What is a run?

One sanderling test invocation. Fresh install, spec-driven exploration, then the trace lands in runs/<timestamp>/. Typically minutes to hours, not seconds.

A run is not analogous to a unit test. A closer framing is: boot a fuzzer for an hour and see what breaks. Violations are recorded in the trace and exploration continues, so one run can surface many bugs.

Lifecycle

sanderling test --spec spec.ts --bundle-id com.example.app --duration 30m
  │
  ├── uninstall and reinstall the app (clean slate, every run)
  ├── boot the sidecar, connect the agent socket
  ├── bundle the spec, load it into goja
  │
  ├── step 0..N:  pause, capture state, evaluate properties, pick action, resume, dispatch
  │
  └── terminate when --duration elapses (or SIGINT)
        └── trace written to ./runs/<timestamp>/
              ├── trace.jsonl
              ├── screenshots/
              └── meta.json

Why runs are long and linear

sanderling does not restart the app every N steps. Each restart throws away two things.

Novelty and coverage signal. The exploration strategy weights actions by whether they reach previously unseen state. Restarting resets that history.

Deep app states. Many screens take many actions to reach: nested settings, a loaded cart, post-checkout flows. A 50-step prefix to reach "cart with 3 items" does not happen if every run starts cold.

Long-linear trajectories find bugs that restart-based testing structurally cannot.

Setup cost amortizes

Preconditions (login, onboarding, consent dialogs) are written as weighted action generators gated on extractors. See writing specs. They fire only when applicable, so login happens once per run, not per step.

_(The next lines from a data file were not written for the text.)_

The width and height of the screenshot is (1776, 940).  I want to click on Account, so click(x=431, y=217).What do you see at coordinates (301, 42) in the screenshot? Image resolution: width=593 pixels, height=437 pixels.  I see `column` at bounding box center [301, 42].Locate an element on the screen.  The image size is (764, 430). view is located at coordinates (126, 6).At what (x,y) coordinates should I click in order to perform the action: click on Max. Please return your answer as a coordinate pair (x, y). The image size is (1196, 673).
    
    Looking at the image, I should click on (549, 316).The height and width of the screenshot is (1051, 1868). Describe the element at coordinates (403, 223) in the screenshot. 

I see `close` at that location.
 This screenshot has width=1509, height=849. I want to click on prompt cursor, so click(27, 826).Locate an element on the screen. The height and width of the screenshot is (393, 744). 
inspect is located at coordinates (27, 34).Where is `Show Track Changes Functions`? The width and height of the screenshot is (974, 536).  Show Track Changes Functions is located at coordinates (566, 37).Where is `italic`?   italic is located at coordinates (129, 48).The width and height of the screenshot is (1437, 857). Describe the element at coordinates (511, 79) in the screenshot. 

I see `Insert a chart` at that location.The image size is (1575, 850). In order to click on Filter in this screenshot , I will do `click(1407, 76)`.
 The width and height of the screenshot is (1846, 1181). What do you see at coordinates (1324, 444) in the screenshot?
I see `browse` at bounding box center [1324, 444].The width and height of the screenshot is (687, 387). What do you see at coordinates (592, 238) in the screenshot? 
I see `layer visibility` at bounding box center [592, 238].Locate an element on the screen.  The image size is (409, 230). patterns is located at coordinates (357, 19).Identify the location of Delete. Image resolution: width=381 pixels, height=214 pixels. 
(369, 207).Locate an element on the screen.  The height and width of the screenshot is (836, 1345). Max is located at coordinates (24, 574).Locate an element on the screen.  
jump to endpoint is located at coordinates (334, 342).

Run length	Login cost	% of run
5 min	~15s	5%
30 min	~15s	0.8%
1 hour	~15s	0.4%
CI: 3 seeds × 10 min	~45s total	2.5%

At any non-trivial run length, preconditions are a rounding error.

Session state

Session tokens, keychain, shared prefs, cookies, and other app-managed persistence survive the full run. If the app logs the user out mid-run, the doLogin generator re-fires automatically because its gating extractor (onLoginScreen) becomes true again. No retry logic. No special-casing.

Termination

A run ends when either of these happens.

--duration elapses.
The process is interrupted (SIGINT).

The trace is written incrementally, so an interrupted run is still fully inspectable.

Additional termination conditions (--max-steps, --exit-on-violation, hard crash handling) land in v0.1.0.